Only nine years old, the Dunes is No. 1 for many of the reasons
Pine Valley (N.J.) Golf Club is the consensus choice among
18-hole courses, and none are coincidental. Keiser has long been
an admirer of Pine Valley. When 90 acres of similar land came up
for sale a decade ago on the southeastern end of Lake
Michigan--an hour and a half from his home base in Chicago--he
snapped them up, even though there wasn't room for 18 holes. In
1987 Keiser hired course architect Dick Nugent, and, looking for
inspiration, they made several trips to the pine barrens of
southern New Jersey before breaking ground in New Buffalo. The
influence is obvious: wide, undulating fairways bounded by
natural, sandy waste areas. The transitions, from pristine
fairways to unruly scrub and from scrub to duneland, are abrupt
and spectacular. "I'd call the Dunes an American parkland course
with a Pine Valley feel," says Keiser, who formed the private
club with five friends (membership has since ballooned to 61).
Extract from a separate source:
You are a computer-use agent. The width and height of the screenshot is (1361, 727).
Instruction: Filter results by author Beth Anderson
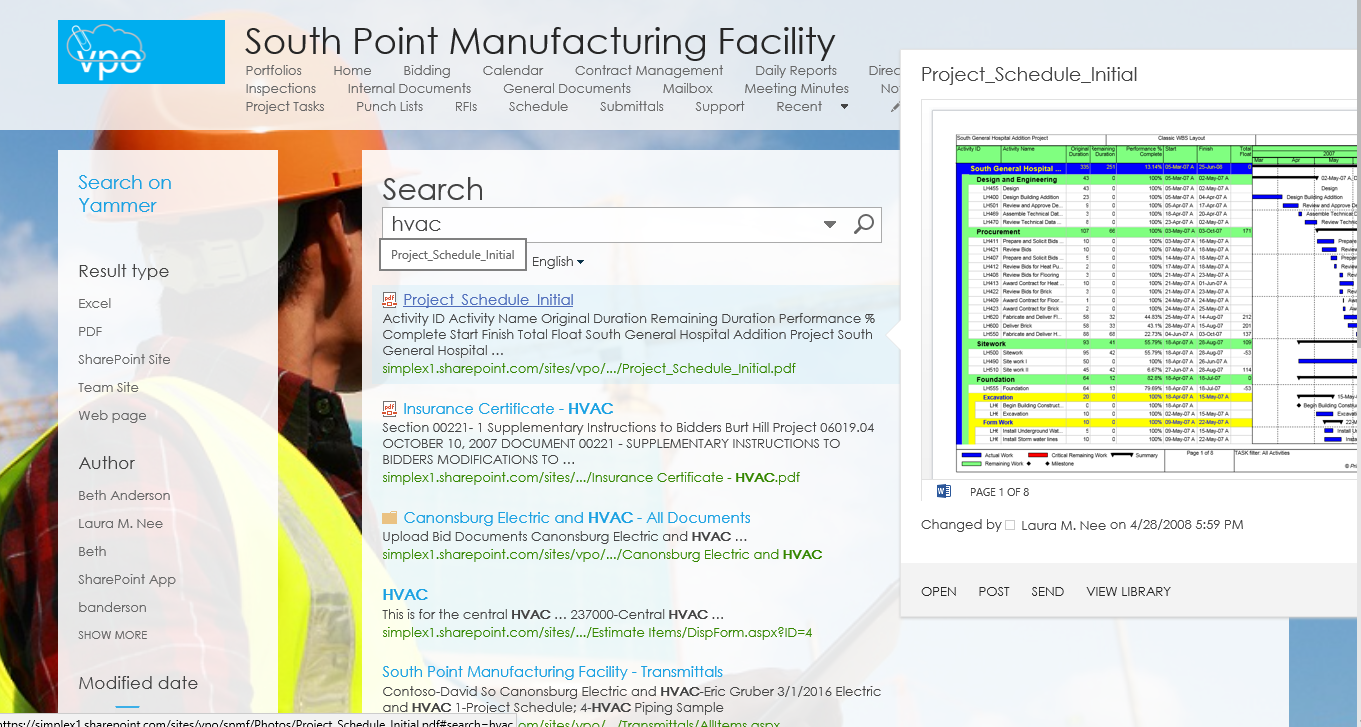(x=124, y=496)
"It amazes me that more people haven't tried to emulate the best
features of Pine Valley: big waste areas, sand paths, the
opposite of manicuring. I like that because it's so different."
Different is the norm at the Dunes. The tee boxes, for example,
could be more accurately described as tee complexes featuring as
many as six platforms staggered in distance and elevation. The
par-36 course can play as long as 3,465 yards or as short as
3,141. There are no tee markers. Golfers may tee it up anywhere
they like, and a local rule stipulates that the player holding
the honor decides where the group puts in its pegs, sort of like
a game of H-O-R-S-E.
"With all the tee options, the holes are diverse enough that you
could play there all day and never play it the same way," says
PGA Tour veteran David Ogrin, who set the course record (65) at
the Dunes in July. "That's the mark of any great course. It's as
pure a round as you can play, and the fact that it's only nine
holes makes it totally cool." So cool that club pros from
Illinois and Michigan vie to play in the Dunes' annual Ryder
Cup-style tournament, and Michael Jordan and the rest of the
Chicago golferati make regular pilgrimages to New Buffalo.
The greens at the Dunes are contoured, but not overly so. Most
of them sit comfortably on natural shelves with ornery scrub
bunkers bleeding off in all directions. In a bow to Hell's Half
Acre, the waste area that bisects the 7th fairway at Pine
Valley, the two par-5 holes at the Dunes call for second shots
across large sandy expanses. "Scrub works," says Keiser, who
this June began work on a 54-hole resort called Bandon Dunes on
2,000 acres of sandy linksland near Coos Bay on the Oregon coast.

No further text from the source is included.